Mein Weg der Aufarbeitung
Ich war von 1986 bis 1990 Internatsschüler im Maristenkolleg Mindelheim. Drei dieser vier Schuljahre war Frater G der Präfekt meiner Internatsabteilung.
Die Aufarbeitung ging langsam los, und spät. Ich bekam 2010 durch den Artikel “Die Lügen der Fratres” in der Süddeutschen Zeitung mit, dass gerade ein Prozess wegen sexuellem Missbrauch gegen Frater G am Amtsgericht Memmingen lief. Das war bereits der zweite Prozess. Ich schrieb meine Geschichte auf und faxte sie an die Staatsanwaltschaft Memmingen. Daraufhin geschah – gar nichts. Ich habe nicht mal eine Eingangsbestätigung erhalten.
Viel später, im Jahr 2017, gab es den Aufruf der Stelle “Unabhängige Beauftragte für Fragen des sexuellen Kindesmissbrauchs”, seine Geschichte zu teilen. Ich nahm den Text, den ich im Jahr 2010 geschrieben hatte, und schickte ihn dorthin.
Daraufhin geschah etwas. Die Mitarbeiter dort waren sehr auf Vertraulichkeit und Anonymität der Melder bedacht – das war mir damals sehr wichtig. Die erste Anfrage war, ob man meine Geschichte in anonymisierter und verkürzter Form auf der Website darstellen könnte. Die zweite Anfrage war, ob meine Geschichte im Jahrbuch 2019 veröffentlicht werden dürfte. Das geschah auch, unter dem Pseudonym “Holger”. Die dritte Anfrage war, ob meine Geschichte auch bei dem neuen Internetportal “Geschichten die Zählen” verwendet werden dürfe. Dort ist sie jetzt abrufbar: https://www.geschichten-die-zaehlen.de/erfahrungsberichte/sexueller-kindesmissbrauch-kirche-holger/
Das Aufschreiben meiner Geschichte und der Umgang damit durch die Unabhängige Beauftragte hat etwas verändert. In mir drin, und in meinem Verhältnis zu der Geschichte.
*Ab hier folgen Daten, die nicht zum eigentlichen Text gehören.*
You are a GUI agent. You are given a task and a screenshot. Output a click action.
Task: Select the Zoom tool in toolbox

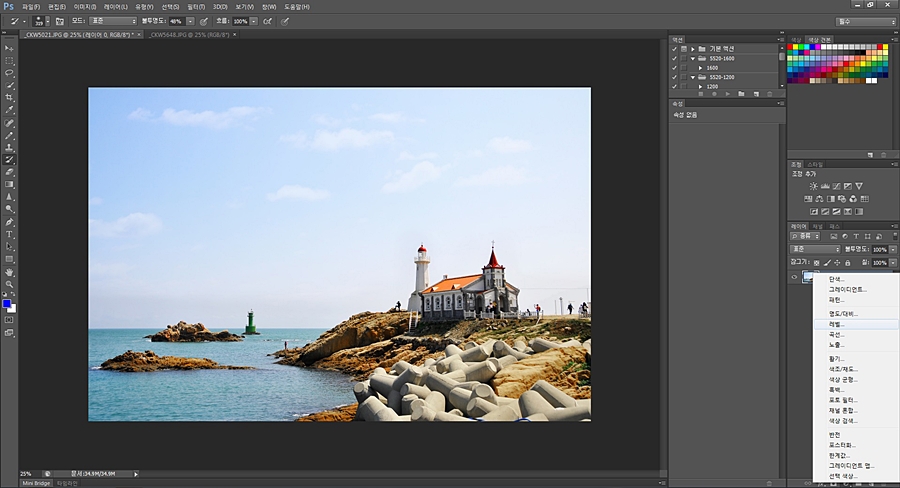[x=9, y=284]
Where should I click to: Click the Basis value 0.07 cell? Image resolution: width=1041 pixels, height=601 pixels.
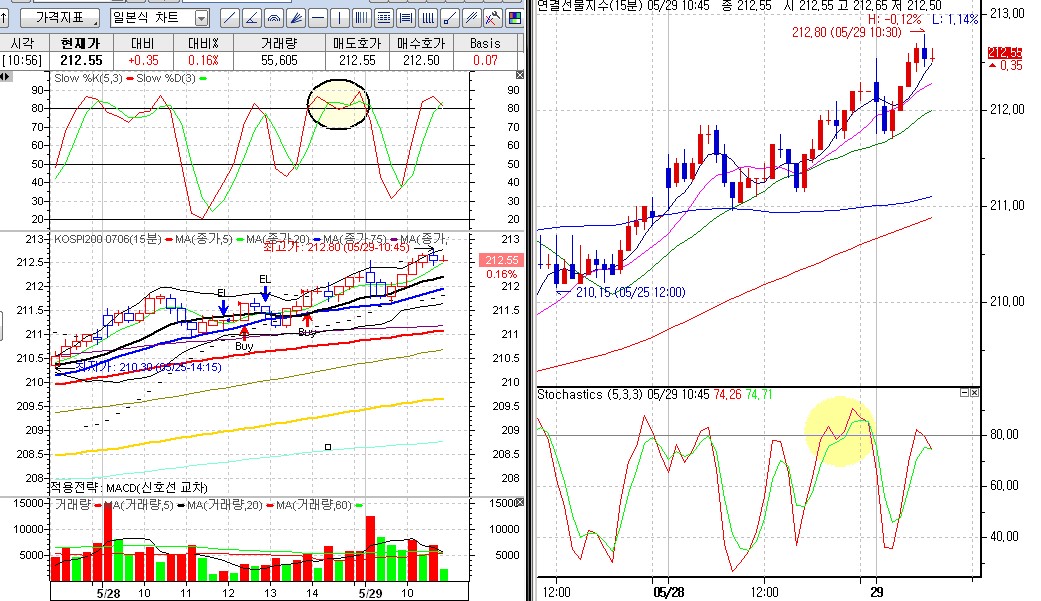coord(485,60)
Nun konnte ich damit umgehen, was so lange eine stumme Belastung war. Es ist sehr wichtig, dass die Geschichte ernstgenommen wurde, dass es nicht kleingeredet wurde. Dass ich keine Vorwürfe bekommen habe wie “Konntest Du nicht ‘nein’ sagen?”, “Warum hast du denn nichts gesagt….?” oder “Das ist doch nicht so schlimm und auch schon so lang her”.
Anfang 2022 gefielen mir die Berichte in der Augsburger Allgemeinen / Mindelheimer Zeitung zum nun dritten Prozess gegen Frater G sehr gut. Ich bedankte mich dafür kurz bei den Autorinnen. Darüber sind wir ins Gespräch gekommen, und so erschien meine Geschichte auch in der Mindelheimer Zeitung im Artikel “Vorfälle die lange Schatten werfen”. In der Folge hat sich unsere Gruppe zusammengefunden. Gemeinsam unterstützen wir andere, wenn sie das möchten.